### Request 1
In the text about Unity Homes, what building technique made Benson's earlier houses costly and relatively slow to build?
### Request 2
In the text about Unity Homes, shorten the paragraph that begins "Flatpacking (or panelizing) a house" while keeping its main facts.
### Request 3
From the text about Unity Homes, give again the part that opens with "However Benson's open-built" and closes with "behind removable baseboards.", but switch "accessible chases" to "open service channels".

** begin Document text **

A few months ago Tedd Benson launched Unity Homes, bringing his ideas about Open Building to flatpack prefab. Benson's houses were designed to last centuries, easily upgraded to the latest technologies, but built with techniques like heavy timber framing, that were costly and relatively slow. The Unity Homes were an attempt at marketing a more economical home more quickly by combining the best of both systems.
Flatpacking (or panelizing) a house has some advantages over modular construction; you can ship it far more economically and for greater distances, and you can get away with much smaller, cheaper cranes for assembly. The major disadvantage is that more of the interior finishes are done on site rather than in the factory, and that's what takes most of the time and money in a house these days.
However Benson's open-built system probably makes finishing on-site easier than most houses, since services are designed to go in accessible chases and behind removable baseboards.

** end Document text **
** begin Supplied data **

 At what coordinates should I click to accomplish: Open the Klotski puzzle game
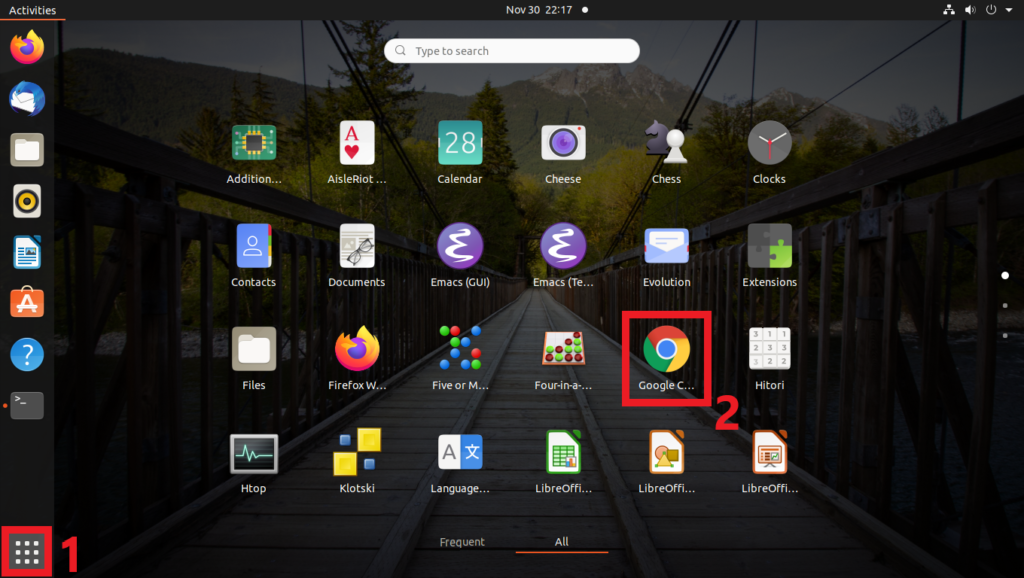pos(357,453)
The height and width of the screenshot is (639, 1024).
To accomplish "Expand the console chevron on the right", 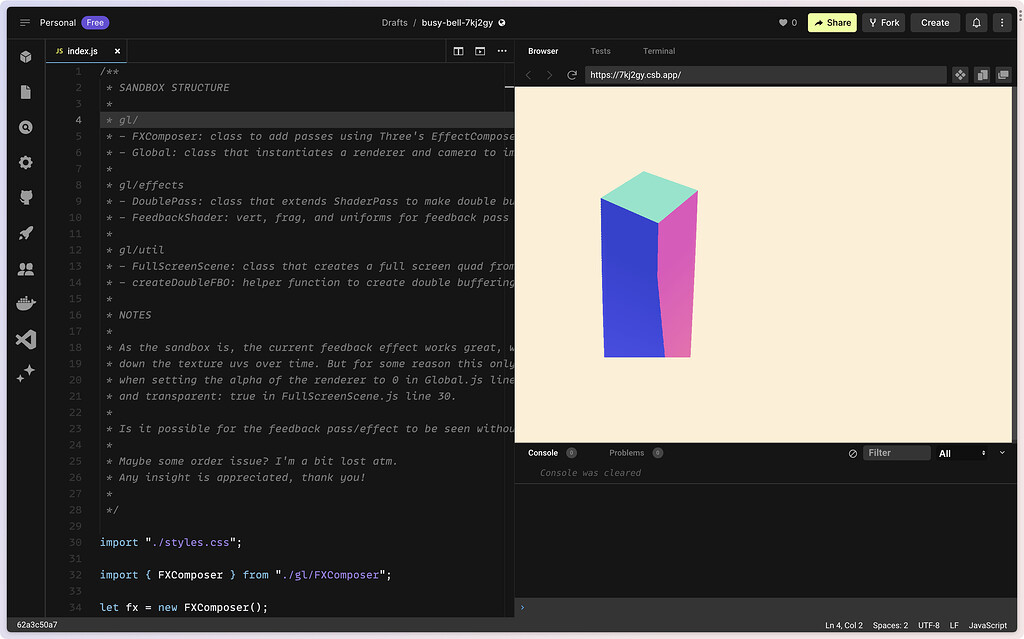I will click(x=1004, y=453).
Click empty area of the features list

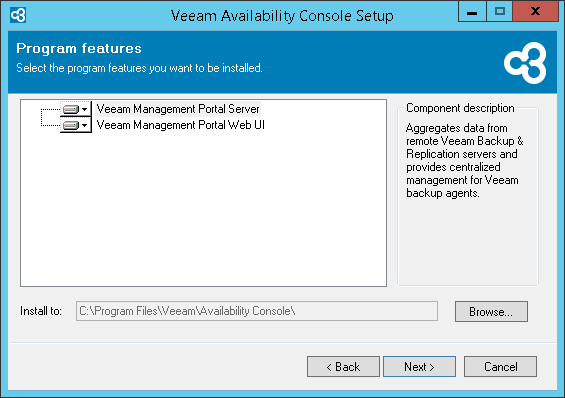point(203,209)
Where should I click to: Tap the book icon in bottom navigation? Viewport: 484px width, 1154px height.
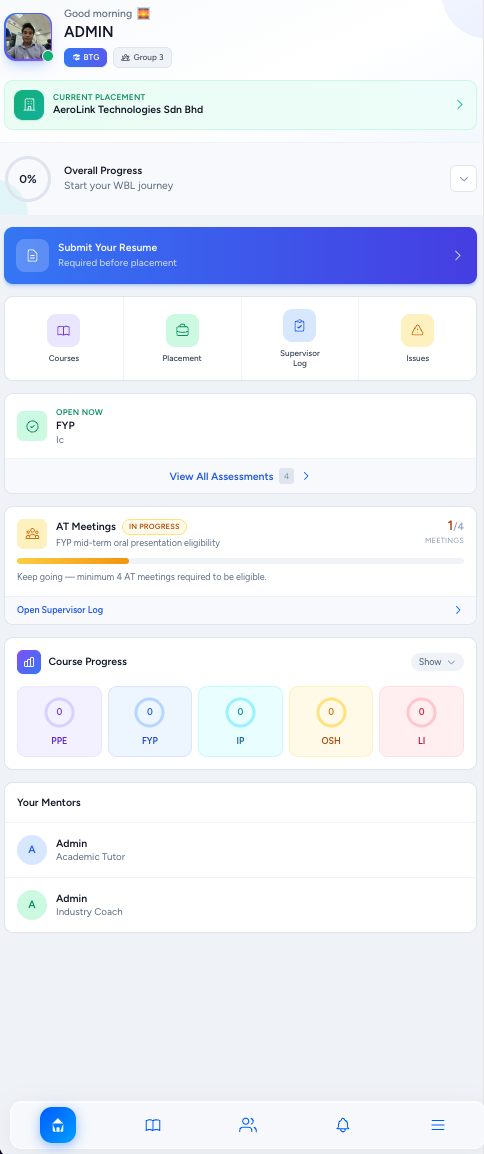click(153, 1125)
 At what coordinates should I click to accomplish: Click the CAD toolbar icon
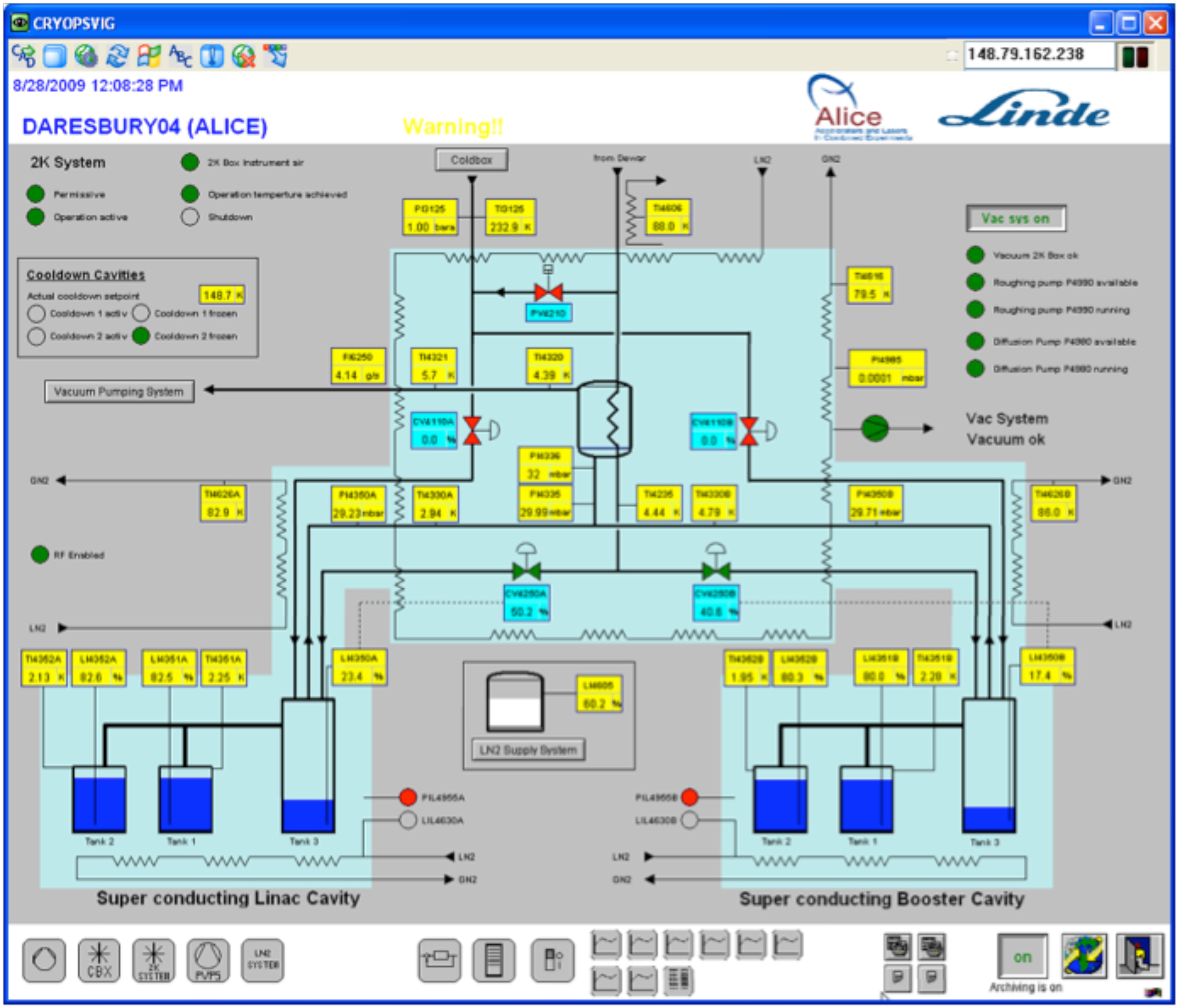(x=24, y=56)
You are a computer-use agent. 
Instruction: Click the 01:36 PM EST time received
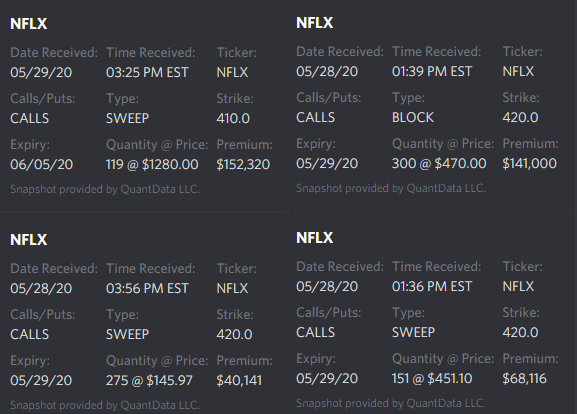click(432, 286)
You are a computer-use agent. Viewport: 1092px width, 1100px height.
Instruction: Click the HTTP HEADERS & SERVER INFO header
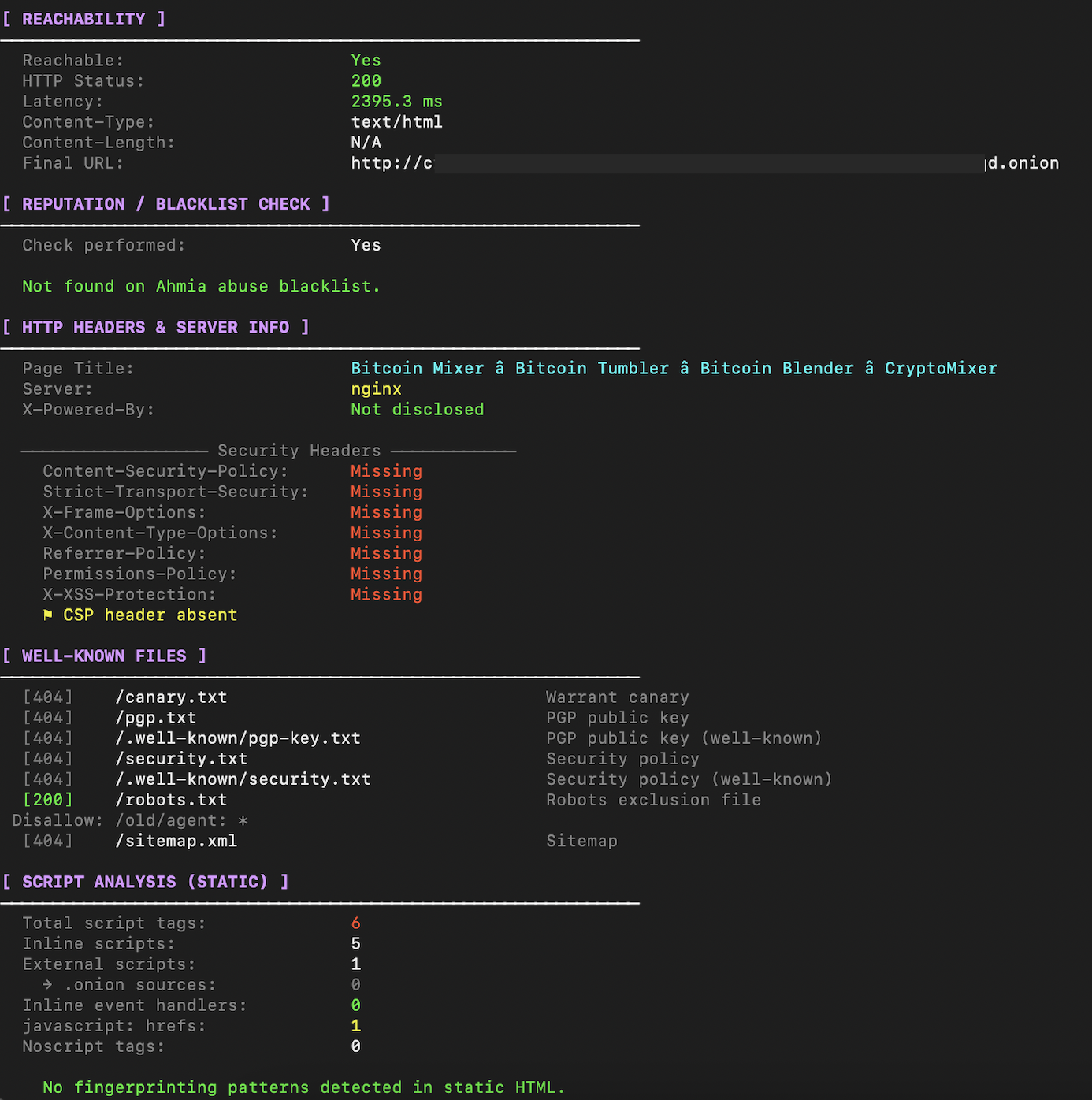pos(156,327)
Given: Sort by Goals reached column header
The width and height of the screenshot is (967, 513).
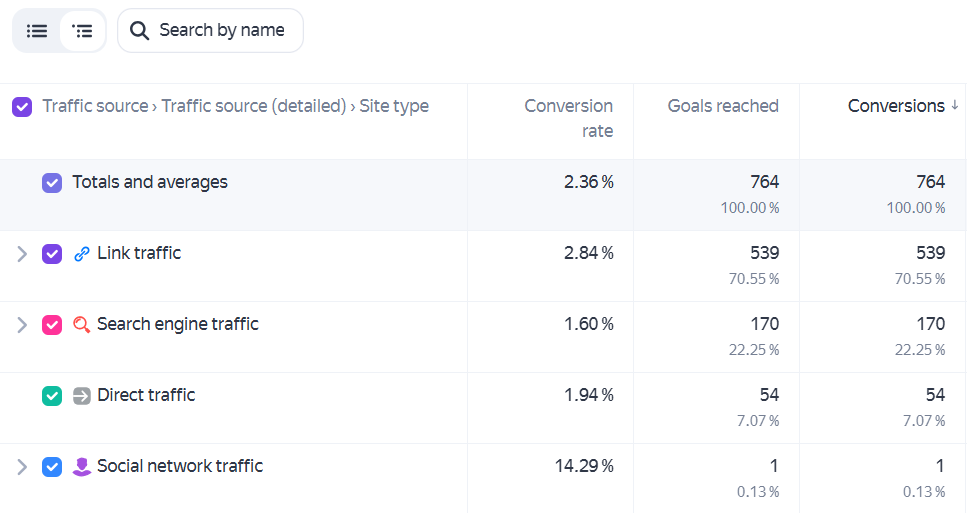Looking at the screenshot, I should (x=723, y=106).
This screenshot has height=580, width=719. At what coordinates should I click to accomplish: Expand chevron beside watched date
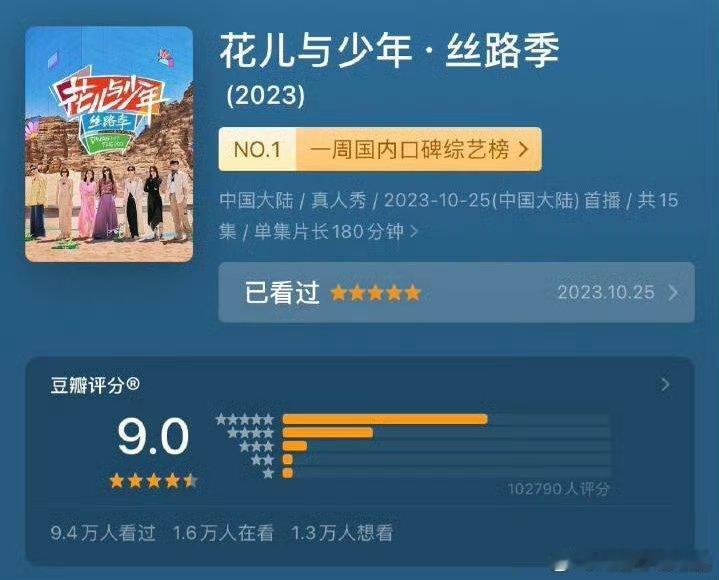[673, 293]
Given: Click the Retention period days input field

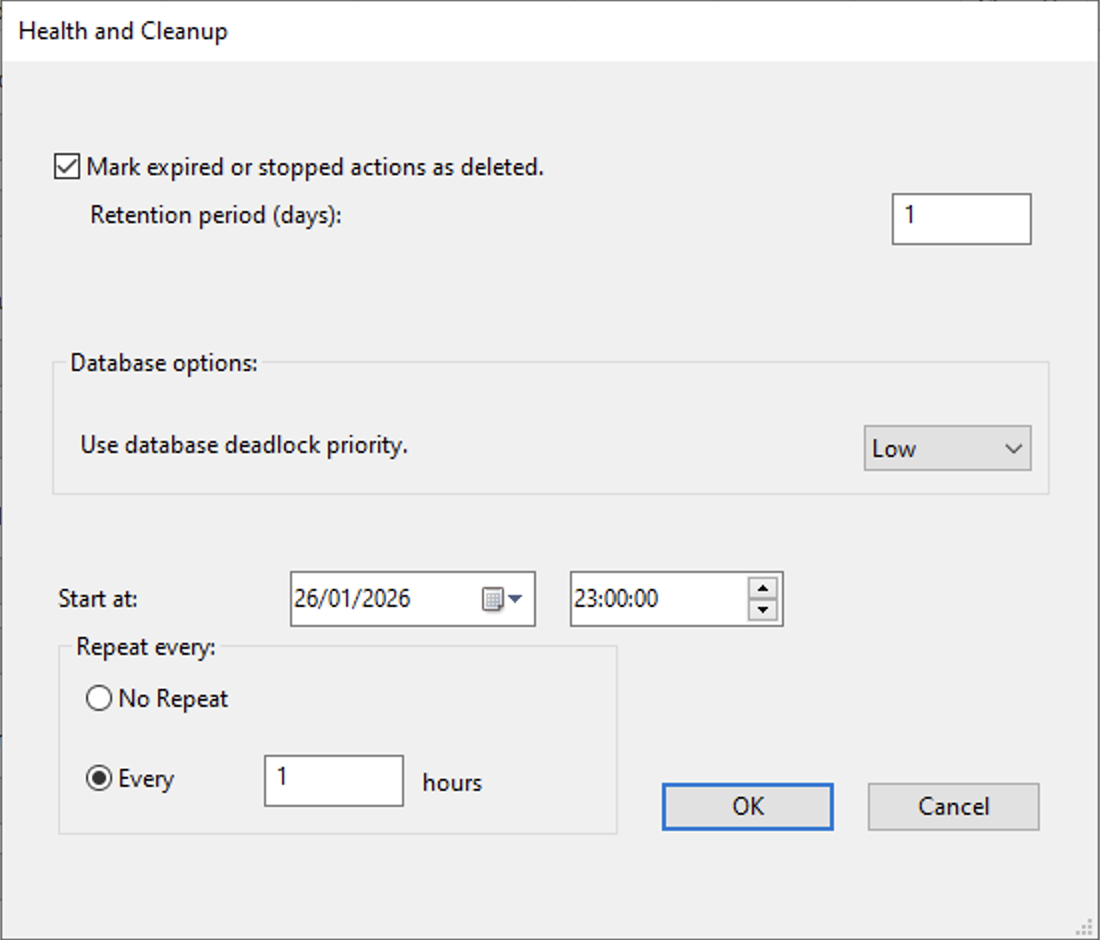Looking at the screenshot, I should [x=960, y=219].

** end Supplied data **

### Task answer 1
Heavy timber framing.

### Task answer 2
Flatpacking, or panelizing, a house beats modular construction in two ways: shipping is cheaper and can cover longer distances, and assembly needs smaller, cheaper cranes. Its main drawback is that more of the interior finishing happens on site instead of in the factory, and that work now takes most of a house's time and money.

### Task answer 3
However Benson's open-built system probably makes finishing on-site easier than most houses, since services are designed to go in open service channels and behind removable baseboards.